# Hausse du Smic au 1er Août, conséquences...



## Nanou91 (28 Juillet 2022)

Bonjour les collègues,
Avez vous vu passer l'information suite à la hausse du Smic qui semble donner de nouvelles bases.
Dès le 1er août, le SMIC augmente de 2,01%, ça on le sait déjà, mais ça changerait une nouvelle fois le salaire minimum à 3,11€ bruts par heure soit 2,43 € nets (2,39 € nets pour les collègues d'Alsace et la Moselle)
Il semble que cette hausse du SMIC entraine la hausse du minimum garanti et donc des indemnités d'entretien.
Le minimum conventionnel de 2,65€ d'indemnités d'entretien et maintenant valable pour une journée de garde de moins de 6H44 (donc ce n'est plus 6h51.... ça diminue à chaque fois ? ).
Donc 6H44 ou moins, 2,65€ d'indemnités d'entretien au minimum.
Les indemnités d'entretien minimales pour 9h passent à 3,55€, soit 0,394€ de l'heure.
Partez-vous de ces bases là aussi ?


----------



## assmatzam (28 Juillet 2022)

Je n'ai pas vérifié si le mlg augmente aussi


----------



## Titine15 (28 Juillet 2022)

Bjr
Oui cest ça
Bonne journée


----------



## assmatzam (28 Juillet 2022)

Ou as tu vu le nouveau montant du MG
Car j'ai beau chercher je ne trouve pas l'information


----------



## Nanou91 (28 Juillet 2022)

*@assmatzam* 
Si je te donne la source, le commentaire sera supprimé.
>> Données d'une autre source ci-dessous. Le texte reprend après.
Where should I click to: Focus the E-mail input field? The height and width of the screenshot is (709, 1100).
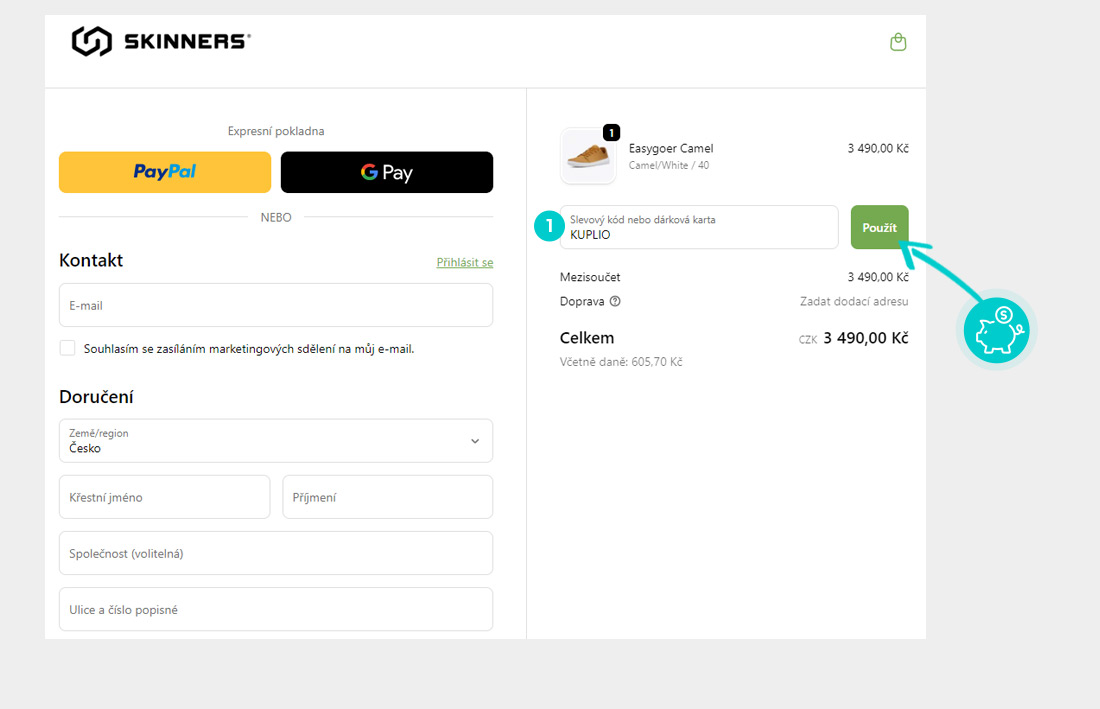(275, 305)
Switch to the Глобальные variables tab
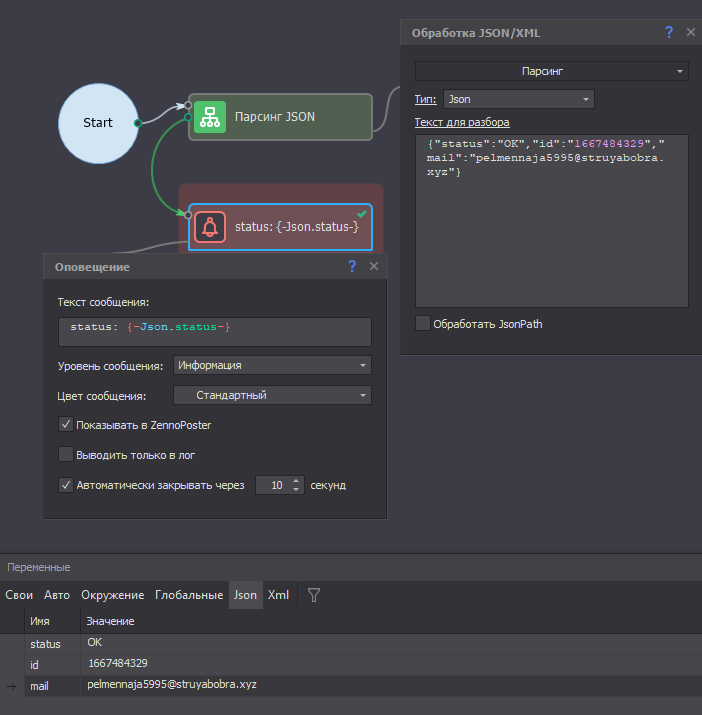Image resolution: width=702 pixels, height=715 pixels. tap(189, 595)
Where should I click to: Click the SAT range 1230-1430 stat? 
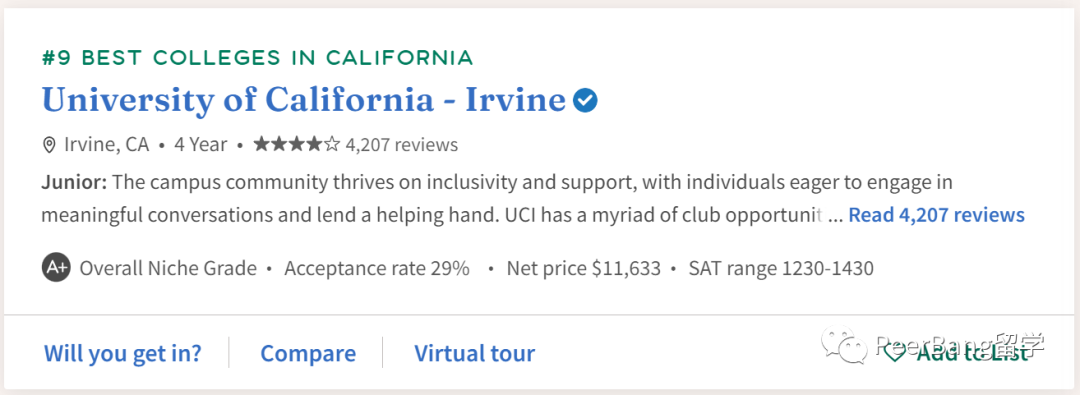click(x=781, y=267)
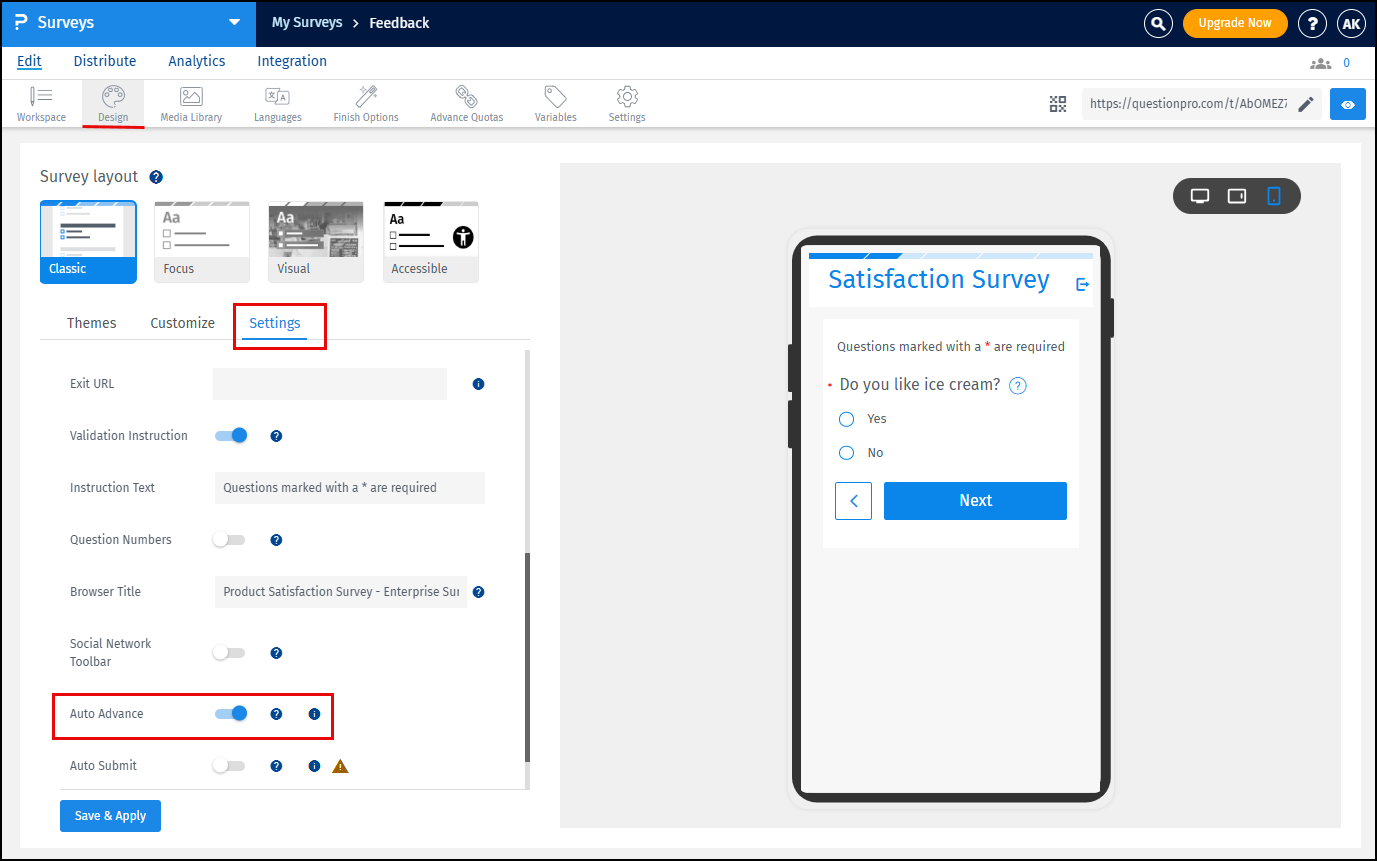Image resolution: width=1377 pixels, height=861 pixels.
Task: Open the Media Library
Action: [x=190, y=103]
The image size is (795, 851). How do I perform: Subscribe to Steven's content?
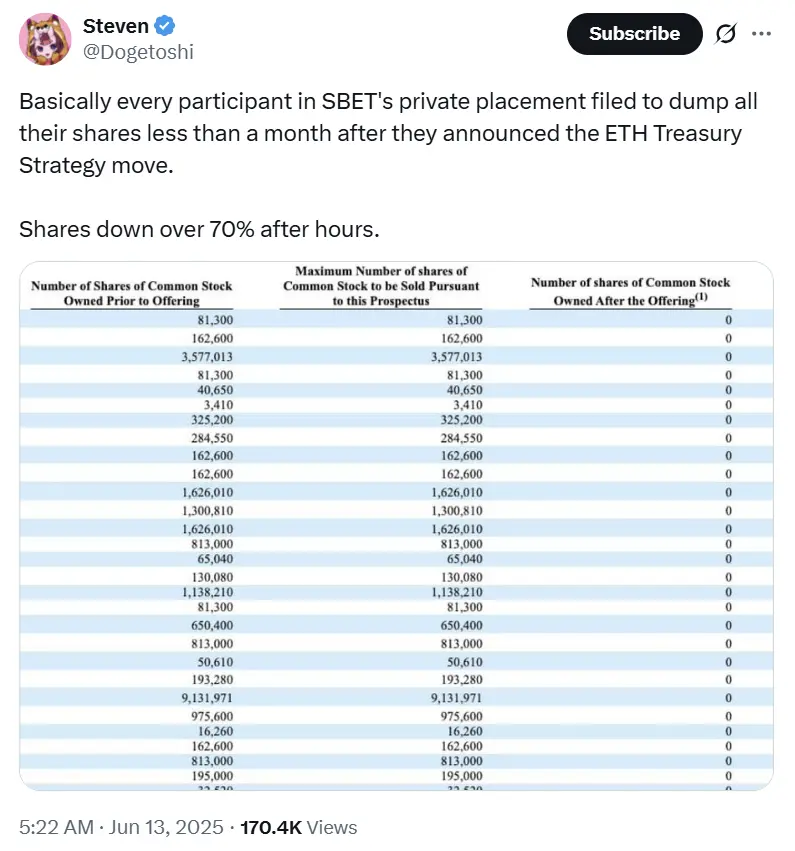634,33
Donc malheureusement, à part te suggérer de chercher.
Certains ont été supprimés mais parce que je n'avais pas fait attention qu'il ne fallait pas mettre de lien vers certains sites de vente de matériel de puériculture donc OK là c'était une inattention de ma part. D'autres je n'ai pas compris.


----------



## assmatzam (28 Juillet 2022)

On est bien d'accord que le MG passe de 3,86€  à 3,94€
3,86€ + 2,01% = 3,937 = 3,94€

Donc 90% = 3,546 = 3,55€ pour 9 heures 

Ce qui fait 0,3944€ par heure au delà de 9 heures 😄 

Et 2,65€. / 0,3944€ = 6,72 heures 
= 6 heures 43 minutes


----------



## Nanou91 (28 Juillet 2022)

eux parlent de 6h44. je pense que c'est une histoire d'arrondi


----------



## Pioupiou (28 Juillet 2022)

Bonjour,

En principe cela doit sortir obligatoirement au journal officiel comme à chaque fois.
Malgré mais recherche je n'ai rien trouvé.
Mais il ne fait aucun doute qu'il va être réévalué comme le SMIC dans la même proportion.
3.86 x 1.0201= 3,937586 arrondi à 3,94 logiquement.
logiquement on devrait arrondir à 6h43 car mathématiquement parlant le résultat est 6h43'33"
avec 6h 44 on est en dessous du minimum de 27 secondes (pour les puristes).
C'est le même principe que pour l'arrondi au centime supérieur pour l'indemnité légale.


​​​


----------



## Pioupiou (28 Juillet 2022)

une petite erreur c'est glissée dans l'indemnité conventionnelle à partir de 10h15


----------



## chantal01 (2 Août 2022)

bonjour, en effet le MG passe à 3.94€ et donc les IE augmentent 2.65 jusqu'à 6h43, 3.55 pour 9h et au delà 0.394 proratisable, mais ça reste des minimum. bonne journée


----------



## assmatzam (2 Août 2022)

0,3944 par heure supplémentaire


----------



## Pioupiou (2 Août 2022)

Non  3.94 x90%/9 =0.3940


----------



## assmatzam (2 Août 2022)

Voici mon calcul

90% du MG
3,94€ *0,9 = 3,546€ = 3,55€

Cela donne
3,55€ pour 9 heures
0,3944€ par heure


----------



## Pioupiou (2 Août 2022)

tu fais un arrondi intermédiaire ce n'est pas bon pour moi mathématiquement parlant .
l'arrondi doit se faire en fin de calcul,  si on le fait à chaque calcul  tu t'éloignes de montant juste.


----------



## assmatzam (2 Août 2022)

Après que ce soit 0,394 ou 0,3944 ne change rien au résultat final


----------